I love Jim Henson and everything he stands for, and have painted now many Muppet paintings, most “starring” Kermit the Frog, Henson’s avatar, whom I also personally identify with.  Growing up in the suburbs of Denver, Sesame Street was my access to the Civil Rights Movement, which was the foundation for the show, very consciously, with those leaders helping to establish the “neighborhood” where people of different color and class could all cohabit with cooperation and peace and understanding.  The Muppets, who are all colors of the rainbow, made out of felt without any genitalia, are truly queer subjects, despite any desires or orientation they might perform, and not only were civil rights propagated in the show but also queerness—the very essence of “It’s Not Easy Being Green”, Kermit’s signature song, was edifying for a still undeclared queer kid growing up uncoordinated with glasses in the 70’s.  I was the perfect age for the Muppets, born in 1966 (Sesame Street began in 1969, the Muppet Show in 1974) and literally grew up with them, and the genius that is Jim Henson, who was a total inspiration to me as an artist as he was to the world.
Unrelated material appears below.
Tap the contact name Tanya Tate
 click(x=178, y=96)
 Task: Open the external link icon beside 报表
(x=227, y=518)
I was the campus cartoonist growing up, from kindergarten illustrating the cafeteria menu pages in the elementary school paper to creating the daily comic strip at Brown University for the Brown Daily Herald.   Although I didn’t become a professional cartoonist, I became a professional exhibiting artist who has taught comics all his life in addition to fine art–and now have created a Visual Narrative Art program at the University of Southern California Roski School of Art and Design, in collaboration with the Lucas Museum of Narrative Art, and the Lucas funded School of Cinematic Arts Animation and Gaming departments. I believe in power of art to transform culture—to paraphrase Joseph Campbell “an artists’ job is to tell stories for a culture to understand itself in order for the culture to progress”, and Henson has done this as I have tried to also do in my humble way.
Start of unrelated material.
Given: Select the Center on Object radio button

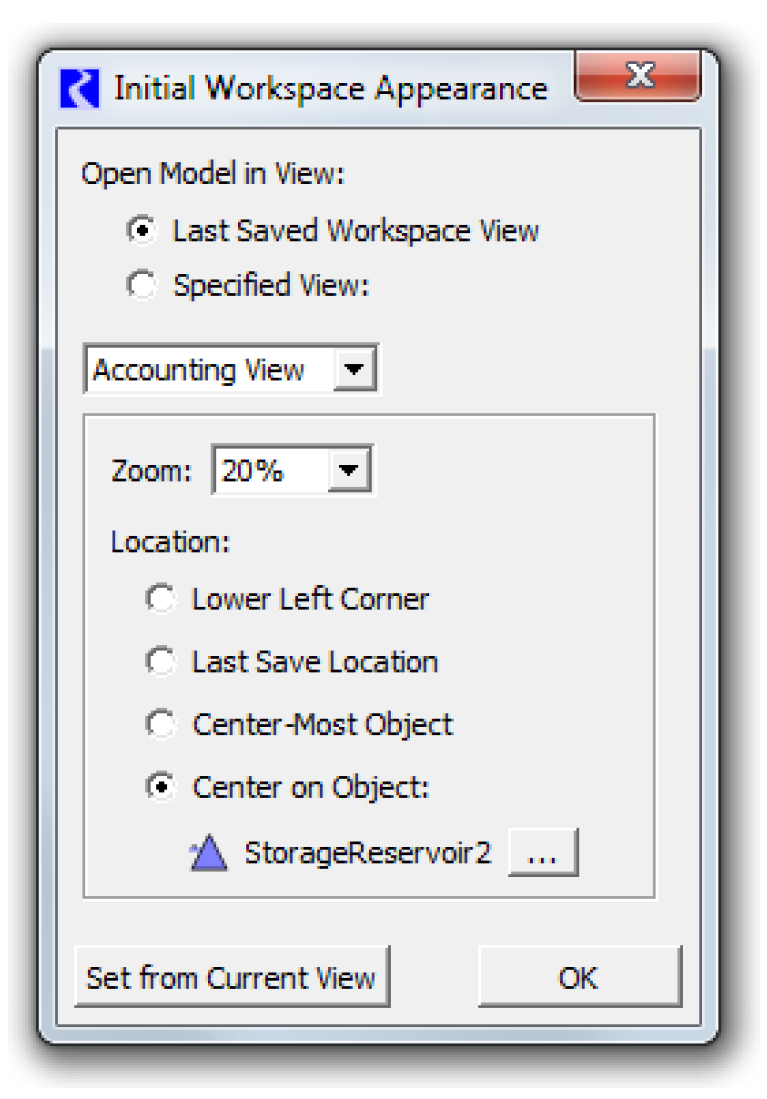Looking at the screenshot, I should [x=161, y=787].
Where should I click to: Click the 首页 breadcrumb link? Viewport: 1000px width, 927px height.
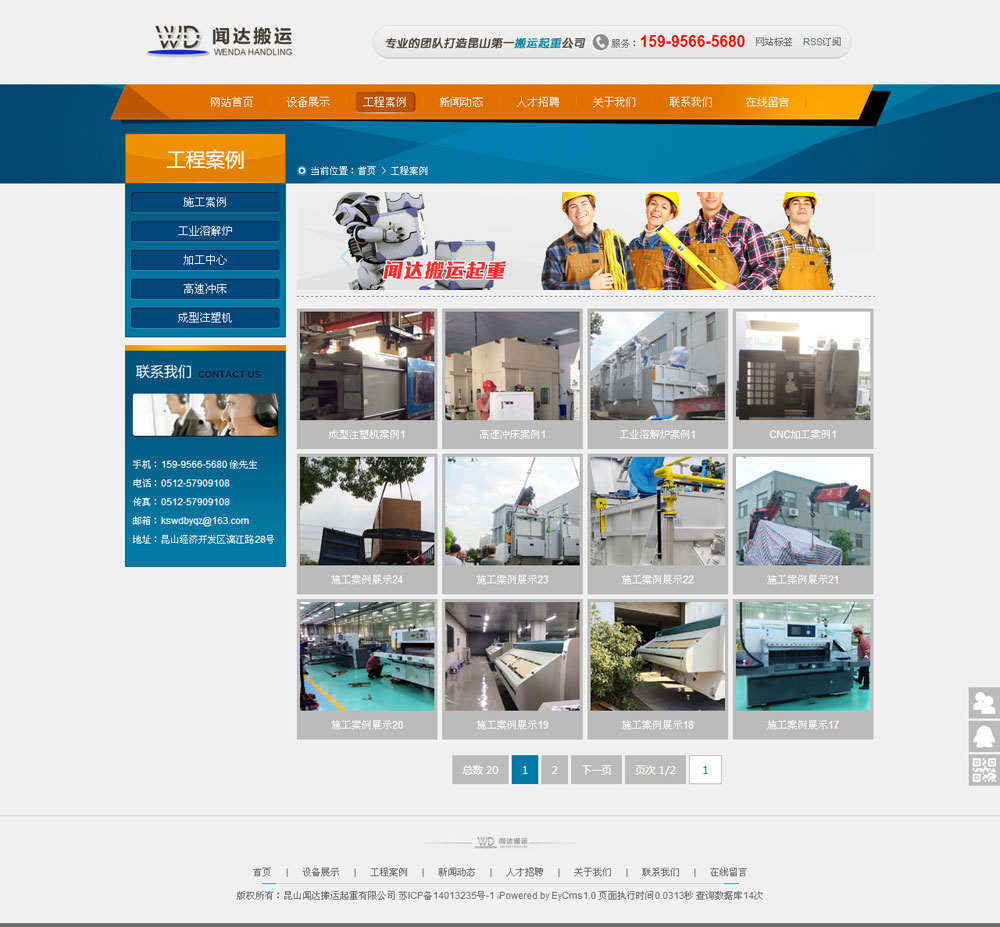tap(366, 171)
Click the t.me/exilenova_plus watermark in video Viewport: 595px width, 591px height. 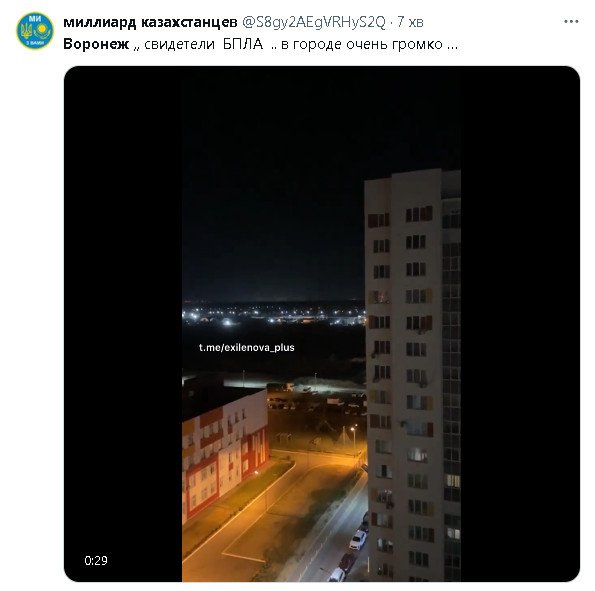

I listened to the Henson biography by Brian Jay Jones, and watched all the Muppet Shows on my laptop in the background, played soundtracks from the Muppet albums of my youth, and watched Muppet films and the documentaries about Henson when not painting during the rendering process of this picture. One of my favorite artists is James Ensor, and I love the painting of his Self Portrait with Masks from 1899, where he is immersed amongst masked characters from his mother’s gift shop below his studio in Belgium that populated his cartoonish paintings, and here I was consciously thinking of the uncanny valley of Henson in the center of his own cosmology, bringing out with painterly form the feelings of each of his beloved characters—in this image, his own self portrait as a puppet appears with some of his cohort puppeteers, so this is a portrait of him and his own portraits of different sides of his cosmology and company, an appropriation of what must been an approved publicity shot for his world. I’ve been interested since my first oil paintings in college in rendering cartoon characters as if they are “real”, and certainly puppets inhabit our own 3-d space, but to amalgamate both human and puppet into an image is how I’m hopefully transforming the original appropriated photo—in addition to the semiotics of putting this image in context with the rest of the My American Dream oeuvre and this “chapter,” City of Angels.  I love Warhol for his contextualization of popular culture and his Duchampian moves of bringing everyday readymade pop iconography into a fine art realm—but feel he must have been on the spectrum as his imagery has flattened out real people into icons—not just like religious icons, but also how, in a post-Modern view, the agency of his figures have been reified into Capital, like how Marilyn Monroe must have become lost in the machine that transformed her for popular consumption. I love the painterliness of Rembrandt, where we might not know the subject of his portraits but can synesthetically “feel” the emotions and passions of the interior soul of his subjects.  If we could marry the pop relevancy of a Warhol with the empathy, compassion, warmth and painterly emotion of a Rembrandt, maybe we could have something new, something I’m trying to do with my paintings—and to have them have an allegorical resonance in the context of my framework of narrative allegory for our times.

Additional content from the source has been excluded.